Study text:
· · · ·
# 1st baby at birthing centers - Please share your stories!



## ArcaneAscent

Hey, all!

I am currently 30 weeks pregnant with my first child, and I am planning on having my baby at a birthing center. My significant other was wondering about how many other women out there have had their 1st babies at birthing centers though. Knowing that all your subsequent children are typically born quicker and quicker and usually easier, it would make sense that mothers consider going natural their 2nd or 3rd (etc.) times around as opposed to their 1st. Also, my significant other was thinking too that 1st-time moms might be more cautious and want the security of being in a hospital.

So, I was hoping to hear from others here who had their 1st babies at birthing centers (or even home births too), considering that's what I'm planning on doing. Please share what you thought of it, the good and bad, along with any encouragement! Thank you!!


----------



## Dill

I haven't had him yet (just 33w5d today), but we are planning on having our baby at a birthing center instead of at the hospital. He'll be our first child. :)


----------



## ArcaneAscent

Dill said:


> I haven't had him yet (just 33w5d today), but we are planning on having our baby at a birthing center instead of at the hospital. He'll be our first child. :)

Very cool! Congratulations and best of luck to you with your first baby at a birthing center as well!


----------



## Dill

Thanks! It just made more sense to us to go to a facility focused on natural birthing because I have medical conditions which make things like epidurals a complete non-option. Plus, a water birth should actually speed things along quite a bit!


----------



## Spudtastic

I suppose it all depends on your circumstances too. Dhs cousin had babies one and two at home with a birthing pool BUT she lived five minutes at most away from the hopsital so if there was an emergency she could get there quickly.

I live a 3+ hour drive from the hospital. If I went to the birthing centre it is an hour nearer the hospital but we'd still have a two hour drive or an emergency airlift to get to the hospital if anything went wrong so for me the birthing centre wasn't really an option for my number one.

There are also other factors too you may want to consider.....what is your midwife system? Do you have a midwife that stays with you throughout your labour and is completely encouraging of your natural choices? Does your hospital have a birthing pool or a birthing room (on One Born Every Minute this hospistal had a cool set up with ropes, swis ball etc etc). How do you feel you would birth in a hospital? Can you do a tour of the hospital and birthing centre?

On the other end of the scale I have a couple of friends whose babies would have died if their baby didn't get emergency treatment or a caesarian. However.....if your birthing unit is next to the hospital then you can easily get there.

Just a few thoughts for you anyway.
· · · ·
Entries shown:
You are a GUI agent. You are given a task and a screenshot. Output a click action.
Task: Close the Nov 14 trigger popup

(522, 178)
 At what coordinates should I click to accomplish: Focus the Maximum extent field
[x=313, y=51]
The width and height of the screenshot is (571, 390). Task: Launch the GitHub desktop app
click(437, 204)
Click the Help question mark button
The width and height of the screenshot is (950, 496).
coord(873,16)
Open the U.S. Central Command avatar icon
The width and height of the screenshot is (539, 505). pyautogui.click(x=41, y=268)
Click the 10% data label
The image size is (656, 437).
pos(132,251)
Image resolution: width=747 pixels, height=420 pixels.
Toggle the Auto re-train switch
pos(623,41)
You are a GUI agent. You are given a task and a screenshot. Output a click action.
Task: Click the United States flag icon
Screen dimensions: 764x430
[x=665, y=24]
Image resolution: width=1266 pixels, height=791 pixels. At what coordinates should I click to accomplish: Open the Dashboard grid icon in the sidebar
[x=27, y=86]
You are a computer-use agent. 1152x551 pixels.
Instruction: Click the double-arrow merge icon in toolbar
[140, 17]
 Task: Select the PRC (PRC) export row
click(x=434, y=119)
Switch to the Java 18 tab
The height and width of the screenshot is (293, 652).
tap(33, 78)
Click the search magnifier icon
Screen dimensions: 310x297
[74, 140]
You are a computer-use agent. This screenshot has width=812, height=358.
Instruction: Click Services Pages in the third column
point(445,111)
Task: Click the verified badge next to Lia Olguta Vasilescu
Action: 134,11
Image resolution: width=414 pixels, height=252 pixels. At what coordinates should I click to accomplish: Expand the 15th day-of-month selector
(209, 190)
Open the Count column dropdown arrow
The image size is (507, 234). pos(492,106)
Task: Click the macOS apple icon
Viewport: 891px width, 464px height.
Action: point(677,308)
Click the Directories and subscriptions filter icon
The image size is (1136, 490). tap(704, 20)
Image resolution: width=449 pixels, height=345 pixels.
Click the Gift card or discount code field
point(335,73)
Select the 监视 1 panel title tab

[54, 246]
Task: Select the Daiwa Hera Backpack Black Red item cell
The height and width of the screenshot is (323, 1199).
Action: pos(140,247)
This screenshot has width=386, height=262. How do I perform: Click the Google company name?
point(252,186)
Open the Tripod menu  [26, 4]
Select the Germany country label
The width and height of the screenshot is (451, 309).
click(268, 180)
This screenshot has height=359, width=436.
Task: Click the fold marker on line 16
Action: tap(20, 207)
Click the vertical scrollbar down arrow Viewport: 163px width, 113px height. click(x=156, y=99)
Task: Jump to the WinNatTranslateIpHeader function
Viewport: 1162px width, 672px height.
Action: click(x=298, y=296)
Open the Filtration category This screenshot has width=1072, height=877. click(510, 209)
· · · ·
Task instructions:
• 1. Based on the birthing center thread, say whether each statement agrees with it. Answer yes or no for each, and quote the deciding words of the text exactly. (a) Dill has medical conditions that rule out epidurals. (b) Spudtastic lives less than an hour's drive from the hospital. (c) ArcaneAscent is 30 weeks pregnant with a first child.
• 2. Transcribe the stretch of the birthing center thread from "Thanks! It just" through "get there quickly." without changing any wording or punctuation.

Replies:
• 1.
(a) Yes: "I have medical conditions which make things like epidurals a complete non-option"
(b) No: "I live a 3+ hour drive from the hospital."
(c) Yes: "I am currently 30 weeks pregnant with my first child"

• 2.
Thanks! It just made more sense to us to go to a facility focused on natural birthing because I have medical conditions which make things like epidurals a complete non-option. Plus, a water birth should actually speed things along quite a bit!


----------



## Spudtastic

I suppose it all depends on your circumstances too. Dhs cousin had babies one and two at home with a birthing pool BUT she lived five minutes at most away from the hopsital so if there was an emergency she could get there quickly.